> _Instructions for the task_
Turn the data below into a numbered list with one line per item, leaving out any blank lines.

> _Records to use_

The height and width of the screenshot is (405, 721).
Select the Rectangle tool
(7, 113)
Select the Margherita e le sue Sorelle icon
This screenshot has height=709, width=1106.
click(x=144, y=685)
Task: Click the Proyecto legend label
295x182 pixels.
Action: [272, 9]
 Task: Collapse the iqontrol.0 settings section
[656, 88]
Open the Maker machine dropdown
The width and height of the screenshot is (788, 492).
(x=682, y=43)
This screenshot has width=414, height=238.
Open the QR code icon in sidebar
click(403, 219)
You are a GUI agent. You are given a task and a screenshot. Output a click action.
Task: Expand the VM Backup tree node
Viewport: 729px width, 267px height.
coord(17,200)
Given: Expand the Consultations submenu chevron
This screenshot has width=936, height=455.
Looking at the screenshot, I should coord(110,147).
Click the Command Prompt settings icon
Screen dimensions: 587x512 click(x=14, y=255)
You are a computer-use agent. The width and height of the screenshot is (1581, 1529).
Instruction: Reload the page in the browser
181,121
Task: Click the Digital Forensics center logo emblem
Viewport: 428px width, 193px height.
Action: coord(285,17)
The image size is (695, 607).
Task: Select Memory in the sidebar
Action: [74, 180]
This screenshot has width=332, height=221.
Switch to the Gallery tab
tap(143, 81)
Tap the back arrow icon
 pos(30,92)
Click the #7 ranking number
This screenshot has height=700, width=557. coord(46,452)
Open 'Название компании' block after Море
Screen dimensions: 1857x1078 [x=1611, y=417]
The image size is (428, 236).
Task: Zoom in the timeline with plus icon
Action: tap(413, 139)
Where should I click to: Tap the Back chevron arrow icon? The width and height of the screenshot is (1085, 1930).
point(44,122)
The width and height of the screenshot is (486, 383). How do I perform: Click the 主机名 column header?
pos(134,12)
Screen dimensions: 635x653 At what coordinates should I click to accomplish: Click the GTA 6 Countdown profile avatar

> _Output of the task_
1. The height and width of the screenshot is (405, 721).
2. Select the Rectangle tool
3. (7, 113)
4. Select the Margherita e le sue Sorelle icon
5. This screenshot has height=709, width=1106.
6. click(x=144, y=685)
7. Task: Click the Proyecto legend label
8. 295x182 pixels.
9. Action: [272, 9]
10.  Task: Collapse the iqontrol.0 settings section
11. [656, 88]
12. Open the Maker machine dropdown
13. The width and height of the screenshot is (788, 492).
14. (x=682, y=43)
15. This screenshot has width=414, height=238.
16. Open the QR code icon in sidebar
17. click(403, 219)
18. You are a GUI agent. You are given a task and a screenshot. Output a click action.
19. Task: Expand the VM Backup tree node
20. Viewport: 729px width, 267px height.
21. coord(17,200)
22. Given: Expand the Consultations submenu chevron
23. This screenshot has width=936, height=455.
24. Looking at the screenshot, I should coord(110,147).
25. Click the Command Prompt settings icon
26. Screen dimensions: 587x512 click(x=14, y=255)
27. You are a computer-use agent. The width and height of the screenshot is (1581, 1529).
28. Instruction: Reload the page in the browser
29. 181,121
30. Task: Click the Digital Forensics center logo emblem
31. Viewport: 428px width, 193px height.
32. Action: coord(285,17)
33. The image size is (695, 607).
34. Task: Select Memory in the sidebar
35. Action: [74, 180]
36. This screenshot has width=332, height=221.
37. Switch to the Gallery tab
38. tap(143, 81)
39. Tap the back arrow icon
40.  pos(30,92)
41. Click the #7 ranking number
42. This screenshot has height=700, width=557. coord(46,452)
43. Open 'Название компании' block after Море
44. Screen dimensions: 1857x1078 [x=1611, y=417]
45. The image size is (428, 236).
46. Task: Zoom in the timeline with plus icon
47. Action: tap(413, 139)
48. Where should I click to: Tap the Back chevron arrow icon? The width and height of the screenshot is (1085, 1930).
49. point(44,122)
50. The width and height of the screenshot is (486, 383). How do I perform: Click the 主机名 column header?
51. pos(134,12)
52. Screen dimensions: 635x653 At what coordinates should I click to accomplish: Click the GTA 6 Countdown profile avatar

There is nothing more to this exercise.